A total of 43 MRSA strains were collected (i.e. a rate of 21.4% of all S. aureus isolates in the laboratory of Microbiology at the University Hospital of Monastir-Tunisia during the same period). Samples were gathered from different organs and systems: pus (58.1%), blood (25.6%), respiratory samples (11.6%) and catheters (4.7%). They were collected from patients admitted in surgery units (44.2%), intensive care units (25.6%), medical units (13.9%), Pediatrics/Neonatology (9.3%) and Gynecology (7.0%).
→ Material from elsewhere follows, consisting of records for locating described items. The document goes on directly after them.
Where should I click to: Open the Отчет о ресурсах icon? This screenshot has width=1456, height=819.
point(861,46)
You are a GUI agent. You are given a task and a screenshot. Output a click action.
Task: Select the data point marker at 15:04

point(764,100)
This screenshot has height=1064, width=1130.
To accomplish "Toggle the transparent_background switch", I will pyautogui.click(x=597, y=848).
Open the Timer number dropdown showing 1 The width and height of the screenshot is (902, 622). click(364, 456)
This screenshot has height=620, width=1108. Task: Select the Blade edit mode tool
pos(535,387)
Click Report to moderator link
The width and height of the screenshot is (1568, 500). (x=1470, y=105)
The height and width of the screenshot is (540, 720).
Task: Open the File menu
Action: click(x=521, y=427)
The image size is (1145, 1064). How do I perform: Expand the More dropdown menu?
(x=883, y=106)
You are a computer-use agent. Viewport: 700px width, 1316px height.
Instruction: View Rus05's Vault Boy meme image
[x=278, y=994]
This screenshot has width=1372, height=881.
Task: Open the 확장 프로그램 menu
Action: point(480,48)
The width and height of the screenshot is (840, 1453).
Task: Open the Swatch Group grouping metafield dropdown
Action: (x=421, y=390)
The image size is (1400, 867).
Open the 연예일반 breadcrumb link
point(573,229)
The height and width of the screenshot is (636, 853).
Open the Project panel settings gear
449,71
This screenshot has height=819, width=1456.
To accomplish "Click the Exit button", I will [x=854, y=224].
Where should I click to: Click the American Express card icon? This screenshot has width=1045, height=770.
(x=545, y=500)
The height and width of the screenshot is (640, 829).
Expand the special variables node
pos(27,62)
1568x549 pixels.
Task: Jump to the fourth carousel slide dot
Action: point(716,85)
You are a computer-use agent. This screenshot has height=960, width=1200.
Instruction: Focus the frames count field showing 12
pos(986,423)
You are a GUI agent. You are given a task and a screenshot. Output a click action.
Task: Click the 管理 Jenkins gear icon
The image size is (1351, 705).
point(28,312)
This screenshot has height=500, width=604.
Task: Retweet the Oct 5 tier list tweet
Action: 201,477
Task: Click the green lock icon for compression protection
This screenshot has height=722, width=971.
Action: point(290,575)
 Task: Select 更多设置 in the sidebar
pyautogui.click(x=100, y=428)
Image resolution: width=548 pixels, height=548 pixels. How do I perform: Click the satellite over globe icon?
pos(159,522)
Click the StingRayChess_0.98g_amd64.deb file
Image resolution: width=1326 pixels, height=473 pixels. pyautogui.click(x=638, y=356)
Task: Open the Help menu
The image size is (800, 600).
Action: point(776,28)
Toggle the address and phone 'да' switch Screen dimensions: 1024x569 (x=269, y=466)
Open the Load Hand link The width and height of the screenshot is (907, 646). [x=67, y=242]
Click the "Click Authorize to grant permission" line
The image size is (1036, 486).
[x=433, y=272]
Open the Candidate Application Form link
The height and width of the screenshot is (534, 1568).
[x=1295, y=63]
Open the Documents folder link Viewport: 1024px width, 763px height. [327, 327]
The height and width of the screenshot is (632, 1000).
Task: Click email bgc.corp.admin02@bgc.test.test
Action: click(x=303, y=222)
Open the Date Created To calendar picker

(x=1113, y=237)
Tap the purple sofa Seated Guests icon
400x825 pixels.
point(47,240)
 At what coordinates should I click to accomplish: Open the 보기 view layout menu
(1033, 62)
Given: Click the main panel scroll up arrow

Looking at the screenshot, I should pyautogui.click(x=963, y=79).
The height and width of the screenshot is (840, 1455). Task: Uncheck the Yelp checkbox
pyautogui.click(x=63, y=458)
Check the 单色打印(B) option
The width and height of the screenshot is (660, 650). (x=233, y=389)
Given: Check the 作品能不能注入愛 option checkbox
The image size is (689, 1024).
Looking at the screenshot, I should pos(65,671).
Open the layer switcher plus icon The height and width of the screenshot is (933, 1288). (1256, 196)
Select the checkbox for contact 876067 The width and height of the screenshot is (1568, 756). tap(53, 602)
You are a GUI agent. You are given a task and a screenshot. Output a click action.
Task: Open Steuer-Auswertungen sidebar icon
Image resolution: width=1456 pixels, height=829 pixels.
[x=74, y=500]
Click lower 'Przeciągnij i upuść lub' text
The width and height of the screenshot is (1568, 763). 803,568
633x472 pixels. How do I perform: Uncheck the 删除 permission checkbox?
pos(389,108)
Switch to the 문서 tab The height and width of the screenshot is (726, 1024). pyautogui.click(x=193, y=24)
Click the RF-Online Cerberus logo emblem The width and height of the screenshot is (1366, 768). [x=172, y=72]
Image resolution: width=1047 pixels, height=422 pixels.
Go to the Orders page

Our results showed that 51.1% and 48.9% of isolates were respectively beta and alpha-hemolytic. All isolates were protease producers (caseinase and gelatinase). Lipase and lecithinase secretion were found in 93.0% and 79.1% of cases respectively (Table 2).

Out of 43 MRSA isolates, 30 strains (69.8%) were slime producers on the CRA plate. They were black or reddish black color colony producers. Slime production was noted in 16 out of 25 strains isolated from suppurations and in 9 out of 11 blood culture isolates (Table 3).

The results of OD570 presented in Table 3, showed that 46.5% and 53.5% strains were respectively highly and moderately biofilm-formers on polystyrene. No isolate was weakly or non-biofilm producer on polystyrene. We detected 5/11 blood culture isolates and 10/25 pus isolates considered as highly biofilm formers. Both reference strains S. aureus ATCC 6538 and ATCC 43300 were highly biofilm-forming on polystyrene.

The icaA and the icaD genes were present in 69.8% and 65.1% of MRSA isolates respectively. A concomitant presence of both genes was detected in 55.8% of the strains. Our results revealed that 74.4% and 18.6% of isolates respectively harbored the fnbA and fnbB genes. The cna gene coding for adhesin to collagen was detected in 32 strains (74.4%). Among the tested strains, 15 (34.9%), 8 (18.6%) and 13 (30.2%) were positive for sspA, sspB and geh genes.